Welcome back to Wealth Coffee Chats for a crucial Tuesday tax edition. This week, tax financial advisor Anthony Warpenden breaks down the biggest shift in self-managed super fund (SMSF) investing regulations in the last 20 years. Following a late-stage political deal between the Albanese government and the Greens, the newly passed Treasury laws amendment bill has introduced a sweeping ban on new limited recourse borrowing arrangements (LRBAs) for residential property, taking full effect on August 10, 2026. We unpack the hidden mechanics of this legislation, explain how it ties into broader changes to capital gains tax (CGT) discounts and negative gearing, and highlight the critical exemptions that keep commercial property lending and cash-rich funds alive and well.
What We Covered
- The Blueprint of the SMSF Residential Lending Ban: How a new condition inserted into Section 67A of the SIS Act completely removes the ability to use borrowing arrangements for houses, townhouses, and apartments.
- The Labor-Greens Senate Alliance: The political bargaining that surrendered the superannuation “escape hatch” in order to secure broader reforms to negative gearing and capital gains tax discounts.
- The Three-Part Property Tax Overhaul: Understanding the macroeconomic shift moving investor capital away from established residential housing via full inflation-adjusted CGT calculations and quarantined negative gearing losses.
- Strict Grandfathering Rules: Why existing residential LRBAs are entirely safe from the new law, providing peace of mind for current fund structures.
- The Refinancing Nuance: How grandfathered accounts retain the legal right to refinance with new lenders for better interest rates, provided they do not increase the core borrowing amount.
- The Critical Contract Deadlines: Why the contract exchange date—not the settlement date—is the absolute legal trigger determining whether a property is protected under the old rules before August 10, 2026.
- Commercial Property Exemptions: Why “business real property” (such as warehouses, retail spaces, offices, and farms) remains 100% untouched and serves as an incredibly lucrative strategy for small business owners.
- Unleveraged Residential Property Ownership: Why SMSFs with high pooled cash balances can still purchase residential real estate outright to capture the 15% accumulation tax and 0% pension phase perks.
3 Key Takeaways
- Contract Date is Everything Before August 10, 2026- For anyone caught mid-transaction, the ultimate line in the sand is the contract exchange date, not when the property finally settles.

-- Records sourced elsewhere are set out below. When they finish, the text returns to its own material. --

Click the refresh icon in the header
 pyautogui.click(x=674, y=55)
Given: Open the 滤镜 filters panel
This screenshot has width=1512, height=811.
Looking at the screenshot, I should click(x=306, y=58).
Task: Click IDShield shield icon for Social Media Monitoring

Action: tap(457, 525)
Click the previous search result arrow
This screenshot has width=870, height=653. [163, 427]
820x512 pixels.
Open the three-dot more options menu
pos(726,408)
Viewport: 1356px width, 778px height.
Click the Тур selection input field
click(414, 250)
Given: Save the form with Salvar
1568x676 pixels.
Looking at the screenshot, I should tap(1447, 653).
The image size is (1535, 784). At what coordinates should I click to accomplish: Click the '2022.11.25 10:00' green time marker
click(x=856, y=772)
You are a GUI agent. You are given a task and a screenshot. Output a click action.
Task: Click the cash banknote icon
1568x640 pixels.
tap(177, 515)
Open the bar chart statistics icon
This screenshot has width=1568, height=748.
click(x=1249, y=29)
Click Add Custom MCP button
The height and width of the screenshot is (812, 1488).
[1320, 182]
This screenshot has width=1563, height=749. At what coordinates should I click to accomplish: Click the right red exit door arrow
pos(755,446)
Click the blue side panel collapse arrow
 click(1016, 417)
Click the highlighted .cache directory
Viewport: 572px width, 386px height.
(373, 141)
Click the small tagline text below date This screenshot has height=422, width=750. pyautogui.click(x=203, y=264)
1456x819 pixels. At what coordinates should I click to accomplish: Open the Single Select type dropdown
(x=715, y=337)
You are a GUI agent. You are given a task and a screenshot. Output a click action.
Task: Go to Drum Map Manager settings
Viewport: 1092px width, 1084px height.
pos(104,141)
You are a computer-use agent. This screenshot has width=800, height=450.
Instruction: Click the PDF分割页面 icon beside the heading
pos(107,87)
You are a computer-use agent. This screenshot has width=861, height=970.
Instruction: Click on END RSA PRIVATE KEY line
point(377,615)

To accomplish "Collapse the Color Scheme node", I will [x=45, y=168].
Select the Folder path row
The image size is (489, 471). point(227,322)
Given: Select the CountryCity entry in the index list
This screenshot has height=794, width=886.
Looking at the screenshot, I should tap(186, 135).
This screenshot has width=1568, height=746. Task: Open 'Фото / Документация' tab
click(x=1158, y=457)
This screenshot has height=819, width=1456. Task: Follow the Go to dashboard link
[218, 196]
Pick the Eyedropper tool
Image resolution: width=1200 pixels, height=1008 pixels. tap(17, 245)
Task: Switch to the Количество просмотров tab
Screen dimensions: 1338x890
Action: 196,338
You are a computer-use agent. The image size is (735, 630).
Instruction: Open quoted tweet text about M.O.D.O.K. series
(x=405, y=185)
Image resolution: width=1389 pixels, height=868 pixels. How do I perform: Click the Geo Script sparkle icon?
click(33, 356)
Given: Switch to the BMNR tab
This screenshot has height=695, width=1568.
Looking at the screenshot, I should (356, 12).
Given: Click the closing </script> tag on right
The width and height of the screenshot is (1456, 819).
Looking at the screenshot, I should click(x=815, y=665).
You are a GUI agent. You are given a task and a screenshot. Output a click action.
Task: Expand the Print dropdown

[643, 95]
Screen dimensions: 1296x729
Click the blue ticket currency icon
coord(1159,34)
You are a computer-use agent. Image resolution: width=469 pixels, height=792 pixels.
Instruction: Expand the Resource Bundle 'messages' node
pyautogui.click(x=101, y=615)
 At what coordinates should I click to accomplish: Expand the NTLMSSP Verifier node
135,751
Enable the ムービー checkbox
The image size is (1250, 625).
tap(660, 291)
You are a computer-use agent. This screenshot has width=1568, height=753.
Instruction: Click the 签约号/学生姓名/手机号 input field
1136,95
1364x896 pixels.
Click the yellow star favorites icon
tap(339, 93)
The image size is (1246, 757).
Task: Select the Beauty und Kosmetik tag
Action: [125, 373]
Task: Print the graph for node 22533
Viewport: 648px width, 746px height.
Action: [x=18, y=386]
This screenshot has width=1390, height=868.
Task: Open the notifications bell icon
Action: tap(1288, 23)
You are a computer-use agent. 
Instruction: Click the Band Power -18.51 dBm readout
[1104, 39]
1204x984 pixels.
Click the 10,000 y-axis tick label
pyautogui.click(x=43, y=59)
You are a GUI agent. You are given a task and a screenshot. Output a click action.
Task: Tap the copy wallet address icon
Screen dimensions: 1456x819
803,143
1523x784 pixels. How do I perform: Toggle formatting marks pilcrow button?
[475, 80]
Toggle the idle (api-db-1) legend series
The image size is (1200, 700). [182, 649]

If your SMSF does not legally exchange contracts on a residential acquisition before August 10, 2026, the door for leveraging that asset inside super closes permanently.
- Existing Loans Become Legacy Assets to Protect- If your self-managed super fund already holds a leveraged residential property, you are completely grandfathered in. You can even switch lenders to chase sharper interest rates if necessary, but because you can never replace this setup once it is unwound, these legacy structures must be managed with extreme care.
- Property Inside Super Isn’t Dead—It Has Simply Changed Shape- While residential leverage is restricted, the core tax advantages of superannuation remain fully intact. Small business owners can still safely utilize an LRBA to buy their own commercial premises, pay rent directly to their own fund, and build wealth at a highly concessional 15% tax rate.